* [Problem requirements] Please check each of these three statements against the visitation ruling below and answer yes or no for each, quoting the exact words of the ruling that settle it. 1. The parties executed the shared parenting agreement. 2. Utz testified that she was opposed to a shared parenting agreement. 3. Utz argues that Hatton exercised mid-week visitation before the relocation to Columbus.

* [Document]
The proposed shared parenting agreement has no bearing on this matter. The record shows that the parties did agree to enter into a shared parenting agreement, and that the basic provisions of the agreement were read into the record. However, the record also reveals that the parties never executed the agreement, because they were unable to agree on all the terms to be included within the agreement. The record does not, as Utz contends, support a finding that the failure to execute the agreement was solely Hatton's fault; in fact, a review of the record reveals that Utz testified that she was opposed to a shared parenting agreement. Furthermore, we cannot say that the relocation was based solely upon Utz's reliance on the assumption that an agreement would be entered. Utz testified that she had "no options" regarding the relocation; she testified that she had looked for other jobs, but was unable to find one, and that she felt that it was best to move with her company.
Regardless of whether Hatton and Utz had agreed to a shared parenting plan, Utz specifically requested the trial court to modify visitation based upon her planned move to Columbus. Pursuant to R.C. 3109.051(G), when a residential parent notifies the court of her intent to move to a residence other than the residence specified in the visitation order, the court may schedule a hearing to determine whether it is in the best interest of the children to revise the visitation schedule. Furthermore, in determining whether to revise the schedule, the trial court must consider all relevant factors, including the geographical location of the parents' residences. See R.C. 3109.051(D). Based upon the record before this court, we cannot say that the magistrate erred by considering Utz's relocation in determining whether to modify visitation.
We next turn to Utz's claim that the modification of visitation resulted in an inequitable award of extra visitation to Hatton. Apparently this argument is premised upon the idea that the magistrate awarded the extra visitation solely as an attempt to compensate Hatton for mid-week visitation he lost by reason of Utz's relocation. Utz argues that: (1) Hatton never exercised mid-week visitation prior to the relocation to Columbus, and thus, there was no need to compensate him for that visitation; and (2) that even if Hatton had exercised the mid-week visitation, the award by the magistrate far exceeded the amount of visitation lost by reason of the move.

* [Material]

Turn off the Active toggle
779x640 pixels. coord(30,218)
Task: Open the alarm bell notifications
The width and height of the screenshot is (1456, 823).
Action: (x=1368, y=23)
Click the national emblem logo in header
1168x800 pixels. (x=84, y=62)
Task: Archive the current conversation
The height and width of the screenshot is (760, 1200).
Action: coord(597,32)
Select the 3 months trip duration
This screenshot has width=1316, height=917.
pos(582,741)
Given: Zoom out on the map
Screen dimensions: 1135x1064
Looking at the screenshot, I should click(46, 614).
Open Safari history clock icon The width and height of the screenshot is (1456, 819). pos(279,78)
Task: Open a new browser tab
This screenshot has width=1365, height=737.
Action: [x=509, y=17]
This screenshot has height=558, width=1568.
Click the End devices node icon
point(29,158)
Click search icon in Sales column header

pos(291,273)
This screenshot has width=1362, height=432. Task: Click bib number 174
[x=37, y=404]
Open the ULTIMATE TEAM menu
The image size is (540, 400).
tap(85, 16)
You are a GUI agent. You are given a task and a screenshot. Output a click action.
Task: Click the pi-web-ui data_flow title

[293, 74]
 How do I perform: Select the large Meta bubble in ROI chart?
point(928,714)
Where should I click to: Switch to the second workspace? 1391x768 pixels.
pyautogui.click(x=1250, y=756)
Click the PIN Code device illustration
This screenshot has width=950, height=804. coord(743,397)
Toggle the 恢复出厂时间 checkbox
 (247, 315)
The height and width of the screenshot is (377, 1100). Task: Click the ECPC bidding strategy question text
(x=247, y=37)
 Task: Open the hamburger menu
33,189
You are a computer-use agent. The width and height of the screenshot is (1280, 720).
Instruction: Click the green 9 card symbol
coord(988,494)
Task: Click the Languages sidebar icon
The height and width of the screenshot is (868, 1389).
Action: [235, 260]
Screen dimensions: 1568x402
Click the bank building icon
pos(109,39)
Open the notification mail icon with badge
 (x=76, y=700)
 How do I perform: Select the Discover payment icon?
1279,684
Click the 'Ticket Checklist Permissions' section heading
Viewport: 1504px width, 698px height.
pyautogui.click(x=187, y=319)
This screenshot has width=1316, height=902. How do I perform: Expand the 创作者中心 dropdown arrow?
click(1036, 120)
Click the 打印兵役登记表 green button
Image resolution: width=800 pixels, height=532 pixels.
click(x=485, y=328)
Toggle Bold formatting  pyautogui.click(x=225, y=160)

* [The completed task]
1. No: "the parties never executed the agreement"
2. Yes: "Utz testified that she was opposed to a shared parenting agreement"
3. No: "Hatton never exercised mid-week visitation prior to the relocation to Columbus"